- Given instruction
Write out every line of the data below as a JSON list of strings, one string per line, leaving out the blank lines.

- Data lines
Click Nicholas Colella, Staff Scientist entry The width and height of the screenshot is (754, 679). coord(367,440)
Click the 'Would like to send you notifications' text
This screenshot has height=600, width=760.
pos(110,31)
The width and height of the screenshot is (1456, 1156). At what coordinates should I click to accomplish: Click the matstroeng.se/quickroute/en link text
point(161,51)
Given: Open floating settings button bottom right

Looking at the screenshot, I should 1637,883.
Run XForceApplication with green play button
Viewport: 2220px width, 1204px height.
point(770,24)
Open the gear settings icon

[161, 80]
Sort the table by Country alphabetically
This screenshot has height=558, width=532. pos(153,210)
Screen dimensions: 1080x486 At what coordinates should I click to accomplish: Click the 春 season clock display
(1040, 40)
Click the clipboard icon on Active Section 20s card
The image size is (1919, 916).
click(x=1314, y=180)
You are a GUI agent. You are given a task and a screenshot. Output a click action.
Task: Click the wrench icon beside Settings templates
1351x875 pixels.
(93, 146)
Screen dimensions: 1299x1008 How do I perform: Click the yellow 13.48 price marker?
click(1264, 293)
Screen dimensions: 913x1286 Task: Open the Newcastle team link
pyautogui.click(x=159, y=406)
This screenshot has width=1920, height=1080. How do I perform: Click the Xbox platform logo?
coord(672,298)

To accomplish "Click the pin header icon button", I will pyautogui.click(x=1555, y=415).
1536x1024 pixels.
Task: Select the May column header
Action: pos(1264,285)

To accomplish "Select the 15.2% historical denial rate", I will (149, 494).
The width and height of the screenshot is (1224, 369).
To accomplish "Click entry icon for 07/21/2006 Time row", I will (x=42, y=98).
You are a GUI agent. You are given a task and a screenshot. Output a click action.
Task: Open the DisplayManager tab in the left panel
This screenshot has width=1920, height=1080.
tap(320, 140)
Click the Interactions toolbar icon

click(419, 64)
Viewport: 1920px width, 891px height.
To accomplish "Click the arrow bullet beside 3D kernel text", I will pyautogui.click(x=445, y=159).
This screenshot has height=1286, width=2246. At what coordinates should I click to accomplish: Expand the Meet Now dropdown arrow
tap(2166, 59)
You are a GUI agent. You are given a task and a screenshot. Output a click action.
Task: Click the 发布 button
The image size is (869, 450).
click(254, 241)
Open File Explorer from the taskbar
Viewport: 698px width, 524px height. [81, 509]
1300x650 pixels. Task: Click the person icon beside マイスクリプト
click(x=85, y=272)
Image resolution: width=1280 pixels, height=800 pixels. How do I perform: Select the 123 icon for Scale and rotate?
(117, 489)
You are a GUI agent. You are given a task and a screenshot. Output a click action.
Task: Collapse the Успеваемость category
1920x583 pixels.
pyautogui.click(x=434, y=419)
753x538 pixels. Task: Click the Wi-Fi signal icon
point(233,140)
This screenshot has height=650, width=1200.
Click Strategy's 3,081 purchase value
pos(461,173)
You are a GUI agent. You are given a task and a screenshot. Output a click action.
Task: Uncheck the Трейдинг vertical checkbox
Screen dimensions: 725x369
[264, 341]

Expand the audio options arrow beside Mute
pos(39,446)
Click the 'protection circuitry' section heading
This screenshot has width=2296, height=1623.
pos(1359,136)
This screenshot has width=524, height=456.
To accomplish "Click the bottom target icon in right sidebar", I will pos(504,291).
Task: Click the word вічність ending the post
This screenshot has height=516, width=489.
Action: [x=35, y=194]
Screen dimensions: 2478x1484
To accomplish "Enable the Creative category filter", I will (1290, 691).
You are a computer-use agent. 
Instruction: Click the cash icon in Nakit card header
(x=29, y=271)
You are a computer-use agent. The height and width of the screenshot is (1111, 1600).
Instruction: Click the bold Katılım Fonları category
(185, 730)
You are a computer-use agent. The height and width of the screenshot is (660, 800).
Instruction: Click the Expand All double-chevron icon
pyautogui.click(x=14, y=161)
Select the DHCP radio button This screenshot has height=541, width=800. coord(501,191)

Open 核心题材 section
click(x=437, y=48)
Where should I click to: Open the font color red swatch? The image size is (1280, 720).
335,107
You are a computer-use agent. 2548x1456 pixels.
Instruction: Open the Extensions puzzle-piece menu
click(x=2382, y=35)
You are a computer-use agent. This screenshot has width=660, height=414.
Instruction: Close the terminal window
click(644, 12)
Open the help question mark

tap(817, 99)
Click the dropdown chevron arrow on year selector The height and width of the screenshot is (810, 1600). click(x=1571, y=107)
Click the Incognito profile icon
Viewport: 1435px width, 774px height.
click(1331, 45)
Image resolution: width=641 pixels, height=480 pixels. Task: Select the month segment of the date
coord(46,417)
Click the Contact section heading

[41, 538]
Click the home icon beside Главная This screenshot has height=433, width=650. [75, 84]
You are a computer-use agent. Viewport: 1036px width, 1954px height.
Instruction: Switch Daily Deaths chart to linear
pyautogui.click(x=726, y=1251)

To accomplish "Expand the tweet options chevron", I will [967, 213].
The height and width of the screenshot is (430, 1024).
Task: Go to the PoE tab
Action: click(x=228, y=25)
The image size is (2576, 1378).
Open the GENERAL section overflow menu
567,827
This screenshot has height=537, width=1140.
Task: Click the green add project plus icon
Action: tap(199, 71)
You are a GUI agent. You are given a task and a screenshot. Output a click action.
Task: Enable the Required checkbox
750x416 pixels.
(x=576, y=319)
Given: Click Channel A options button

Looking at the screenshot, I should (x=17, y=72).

- Response below
[
  "Click Nicholas Colella, Staff Scientist entry The width and height of the screenshot is (754, 679). coord(367,440)",
  "Click the 'Would like to send you notifications' text",
  "This screenshot has height=600, width=760.",
  "pos(110,31)",
  "The width and height of the screenshot is (1456, 1156). At what coordinates should I click to accomplish: Click the matstroeng.se/quickroute/en link text",
  "point(161,51)",
  "Given: Open floating settings button bottom right",
  "Looking at the screenshot, I should 1637,883.",
  "Run XForceApplication with green play button",
  "Viewport: 2220px width, 1204px height.",
  "point(770,24)",
  "Open the gear settings icon",
  "[161, 80]",
  "Sort the table by Country alphabetically",
  "This screenshot has height=558, width=532. pos(153,210)",
  "Screen dimensions: 1080x486 At what coordinates should I click to accomplish: Click the 春 season clock display",
  "(1040, 40)",
  "Click the clipboard icon on Active Section 20s card",
  "The image size is (1919, 916).",
  "click(x=1314, y=180)",
  "You are a GUI agent. You are given a task and a screenshot. Output a click action.",
  "Task: Click the wrench icon beside Settings templates",
  "1351x875 pixels.",
  "(93, 146)",
  "Screen dimensions: 1299x1008 How do I perform: Click the yellow 13.48 price marker?",
  "click(1264, 293)",
  "Screen dimensions: 913x1286 Task: Open the Newcastle team link",
  "pyautogui.click(x=159, y=406)",
  "This screenshot has width=1920, height=1080. How do I perform: Click the Xbox platform logo?",
  "coord(672,298)",
  "To accomplish \"Click the pin header icon button\", I will pyautogui.click(x=1555, y=415).",
  "1536x1024 pixels.",
  "Task: Select the May column header",
  "Action: pos(1264,285)",
  "To accomplish \"Select the 15.2% historical denial rate\", I will (149, 494).",
  "The width and height of the screenshot is (1224, 369).",
  "To accomplish \"Click entry icon for 07/21/2006 Time row\", I will (x=42, y=98).",
  "You are a GUI agent. You are given a task and a screenshot. Output a click action.",
  "Task: Open the DisplayManager tab in the left panel",
  "This screenshot has width=1920, height=1080.",
  "tap(320, 140)",
  "Click the Interactions toolbar icon",
  "click(419, 64)",
  "Viewport: 1920px width, 891px height.",
  "To accomplish \"Click the arrow bullet beside 3D kernel text\", I will pyautogui.click(x=445, y=159).",
  "This screenshot has height=1286, width=2246. At what coordinates should I click to accomplish: Expand the Meet Now dropdown arrow",
  "tap(2166, 59)",
  "You are a GUI agent. You are given a task and a screenshot. Output a click action.",
  "Task: Click the 发布 button",
  "The image size is (869, 450).",
  "click(254, 241)",
  "Open File Explorer from the taskbar",
  "Viewport: 698px width, 524px height. [81, 509]",
  "1300x650 pixels. Task: Click the person icon beside マイスクリプト",
  "click(x=85, y=272)",
  "Image resolution: width=1280 pixels, height=800 pixels. How do I perform: Select the 123 icon for Scale and rotate?",
  "(117, 489)",
  "You are a GUI agent. You are given a task and a screenshot. Output a click action.",
  "Task: Collapse the Успеваемость category",
  "1920x583 pixels.",
  "pyautogui.click(x=434, y=419)",
  "753x538 pixels. Task: Click the Wi-Fi signal icon",
  "point(233,140)",
  "This screenshot has height=650, width=1200.",
  "Click Strategy's 3,081 purchase value",
  "pos(461,173)",
  "You are a GUI agent. You are given a task and a screenshot. Output a click action.",
  "Task: Uncheck the Трейдинг vertical checkbox",
  "Screen dimensions: 725x369",
  "[264, 341]",
  "Expand the audio options arrow beside Mute",
  "pos(39,446)",
  "Click the 'protection circuitry' section heading",
  "This screenshot has width=2296, height=1623.",
  "pos(1359,136)",
  "This screenshot has width=524, height=456.",
  "To accomplish \"Click the bottom target icon in right sidebar\", I will pos(504,291).",
  "Task: Click the word вічність ending the post",
  "This screenshot has height=516, width=489.",
  "Action: [x=35, y=194]",
  "Screen dimensions: 2478x1484",
  "To accomplish \"Enable the Creative category filter\", I will (1290, 691).",
  "You are a computer-use agent. ",
  "Instruction: Click the cash icon in Nakit card header",
  "(x=29, y=271)",
  "You are a computer-use agent. The height and width of the screenshot is (1111, 1600).",
  "Instruction: Click the bold Katılım Fonları category",
  "(185, 730)",
  "You are a computer-use agent. The height and width of the screenshot is (660, 800).",
  "Instruction: Click the Expand All double-chevron icon",
  "pyautogui.click(x=14, y=161)",
  "Select the DHCP radio button This screenshot has height=541, width=800. coord(501,191)",
  "Open 核心题材 section",
  "click(x=437, y=48)",
  "Where should I click to: Open the font color red swatch? The image size is (1280, 720).",
  "335,107",
  "You are a computer-use agent. 2548x1456 pixels.",
  "Instruction: Open the Extensions puzzle-piece menu",
  "click(x=2382, y=35)",
  "You are a computer-use agent. This screenshot has width=660, height=414.",
  "Instruction: Close the terminal window",
  "click(644, 12)",
  "Open the help question mark",
  "tap(817, 99)",
  "Click the dropdown chevron arrow on year selector The height and width of the screenshot is (810, 1600). click(x=1571, y=107)",
  "Click the Incognito profile icon",
  "Viewport: 1435px width, 774px height.",
  "click(1331, 45)",
  "Image resolution: width=641 pixels, height=480 pixels. Task: Select the month segment of the date",
  "coord(46,417)",
  "Click the Contact section heading",
  "[41, 538]",
  "Click the home icon beside Главная This screenshot has height=433, width=650. [75, 84]",
  "You are a computer-use agent. Viewport: 1036px width, 1954px height.",
  "Instruction: Switch Daily Deaths chart to linear",
  "pyautogui.click(x=726, y=1251)",
  "To accomplish \"Expand the tweet options chevron\", I will [967, 213].",
  "The height and width of the screenshot is (430, 1024).",
  "Task: Go to the PoE tab",
  "Action: click(x=228, y=25)",
  "The image size is (2576, 1378).",
  "Open the GENERAL section overflow menu",
  "567,827",
  "This screenshot has height=537, width=1140.",
  "Task: Click the green add project plus icon",
  "Action: tap(199, 71)",
  "You are a GUI agent. You are given a task and a screenshot. Output a click action.",
  "Task: Enable the Required checkbox",
  "750x416 pixels.",
  "(x=576, y=319)",
  "Given: Click Channel A options button",
  "Looking at the screenshot, I should (x=17, y=72)."
]